**DOCUMENT PASSAGE:**
=====

As many Member States are divided on numerous global issues, this recommendation would be a great opportunity to show to the world community that the European Union can speak in one single voice. In light of this, I am very pleased that the Committee on Foreign Affairs succeeded to include in the recommendations some proposals that are significant to our values. It has clearly highlighted the role of the European Union in human rights, climate change, development and the active promotion of the rule of law and international humanitarian law.

Of course, the unmistakable condemnation of terrorism and the full support for actions aimed at the defeat and eradication of terrorist organisations, which possess a clear threat to regional and international security, should be also our priority. However, I would like to draw your attention to the course of the identification and appointment of the best candidate for the post of Secretary General of the UN and the possibility of the EU to support fair distribution based on geographical and gender balance.

=====

**DATASET SECTION:**

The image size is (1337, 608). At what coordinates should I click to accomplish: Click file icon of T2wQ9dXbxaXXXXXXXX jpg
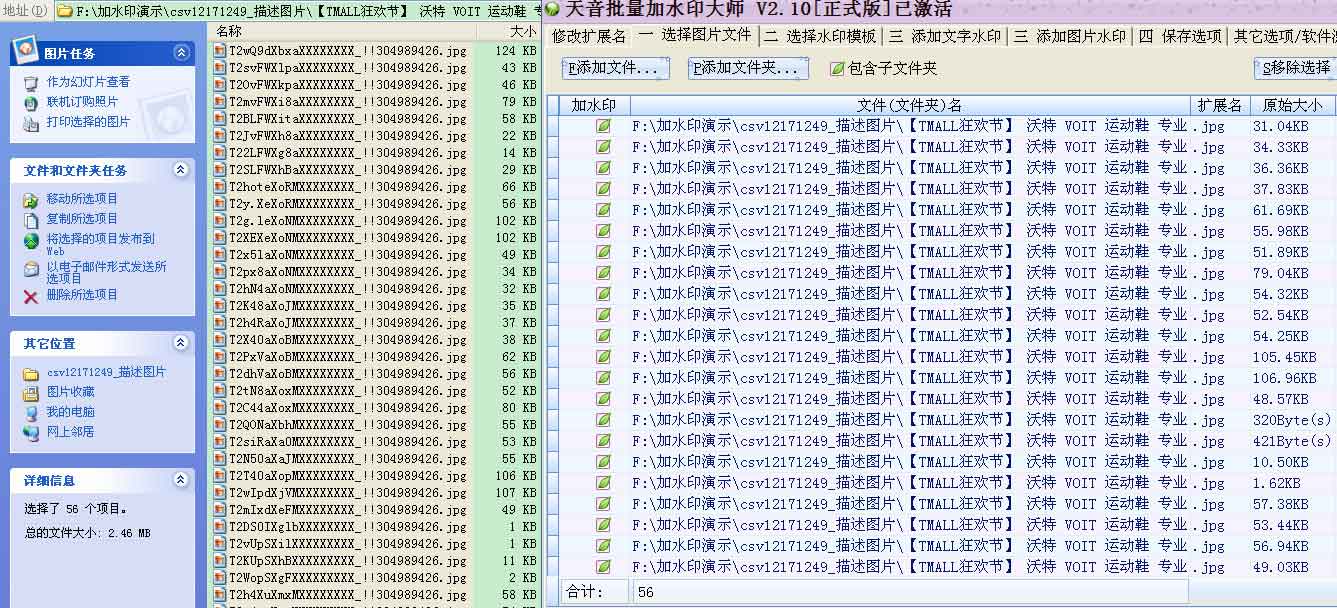pos(220,51)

=====

**PROBLEM SET:**
[1] From the speech on the European Union's voice in world affairs, copy the passage from "As many Member" up to and including "international humanitarian law.".
[2] Decide whether each statement agrees with the speech on the European Union's voice in world affairs. Answer yes or no and quote the words of the speech that decide it. (a) The Committee on Foreign Affairs managed to put proposals tied to the Union's values into the recommendations. (b) The speech says that the Member States agree on most global issues. (c) The speech mentions geographical and gender balance in connection with the post of Secretary General of the UN.

**SOLUTION SET:**
[1]
As many Member States are divided on numerous global issues, this recommendation would be a great opportunity to show to the world community that the European Union can speak in one single voice. In light of this, I am very pleased that the Committee on Foreign Affairs succeeded to include in the recommendations some proposals that are significant to our values. It has clearly highlighted the role of the European Union in human rights, climate change, development and the active promotion of the rule of law and international humanitarian law.

[2]
(a) Yes: "the Committee on Foreign Affairs succeeded to include in the recommendations some proposals that are significant to our values."
(b) No: "many Member States are divided on numerous global issues"
(c) Yes: "the identification and appointment of the best candidate for the post of Secretary General of the UN and the possibility of the EU to support fair distribution based on geographical and gender balance."